E la ripresa americana (in verità la
ripresina) sembra già essersi bloccata. Peraltro, anche il Giappone non
sta messo benissimo: l’Abenomics non ha affatto funzionato (anche se poi
Abe ha recentemente vinto le elezioni) e la batosta di Fukushima è
tutt’altro che superata.
Poi c’è l’imprevista perturbazione petrolifera,
con i prezzi al ribasso che aggravano la crisi russa e venezuelana,
mandano gambe all’aria centinaia di hege fund ed anche diverse compagnie
che hanno investito nello shale e mettono in fibrillazione le borse
mondiali non meno che le turbolenze greche.
Infine, c’è il mistero dei misteri: la Cina.

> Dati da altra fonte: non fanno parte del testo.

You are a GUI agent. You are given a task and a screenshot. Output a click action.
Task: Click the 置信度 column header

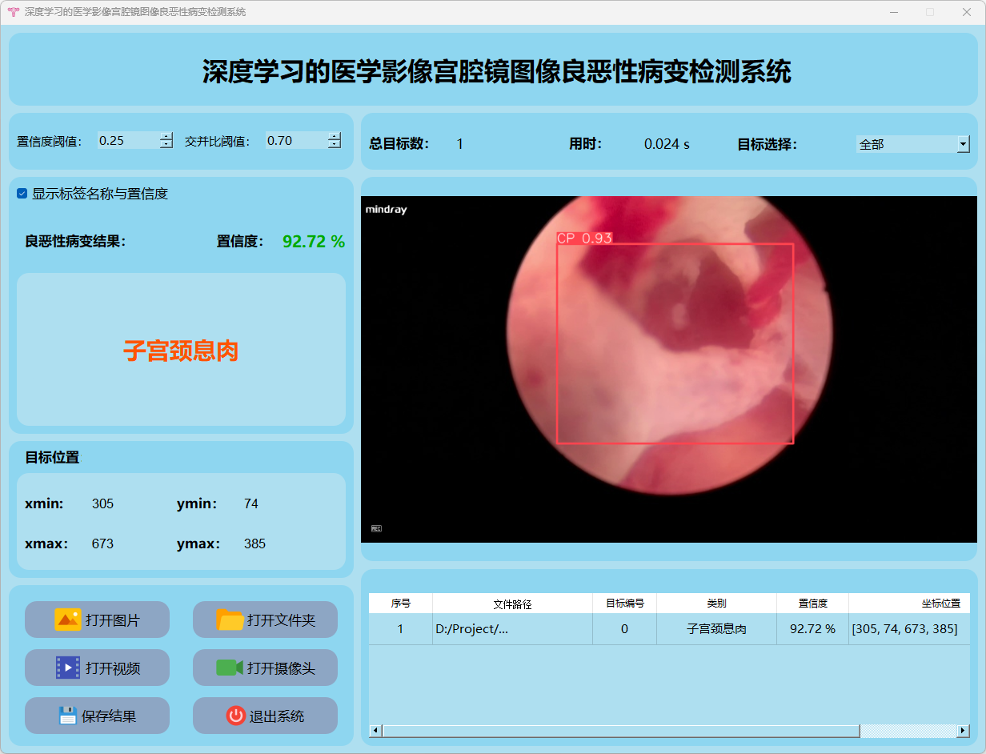(812, 604)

Certo: sulla carta il massimo creditore mondiale e con un’economia
manifatturiera solidissima, ma, c’è sempre un ma: il debito pubblico
statale è molto limitato e si aggira sul 20% del Pil (situazione
invidiabilissima); però c’è il debito delle amministrazioni locali, che
fa schizzare il debito pubblico totale a circa il 90%. Ed alcune
amministrazioni sembrano decisamente nei pasticci e non in grado di
onorare gli impegni, soprattutto perché i debiti sono stati fatti per
investimenti nel settore immobiliare che hanno prodotto una bolla
gigantesca che minaccia di esplodere da un momento all’altro. Per di
più, la Cina è entrata nel periodo in cui gli ultrasessantenni iniziano a
diventare più di quanti sono in produzione. Vero è che in Cina un vero e
proprio sistema pensionistico non esiste, però bisognerà pur far
sopravvivere quanti stanno uscendo dalla vita lavorativa. In fondo, si
può fare la politica del “figlio unico”, mentre è molto meno praticabile
la politica del “nonno unico”. Non si possono abbattere gli esseri
umani come fossero bestiame. E quindi occorrerà inevitabilmente
concentrare risorse sul mercato interno, con effetti sulla bilancia
commerciale che non sarà favorevole come nel passato.
Inoltre, come era prevedibile, la Cina è
arrivata all’”atterraggio” della sua parabola di crescita e tutto
lascia pensare che sarà più un hard landing che non un soft landing.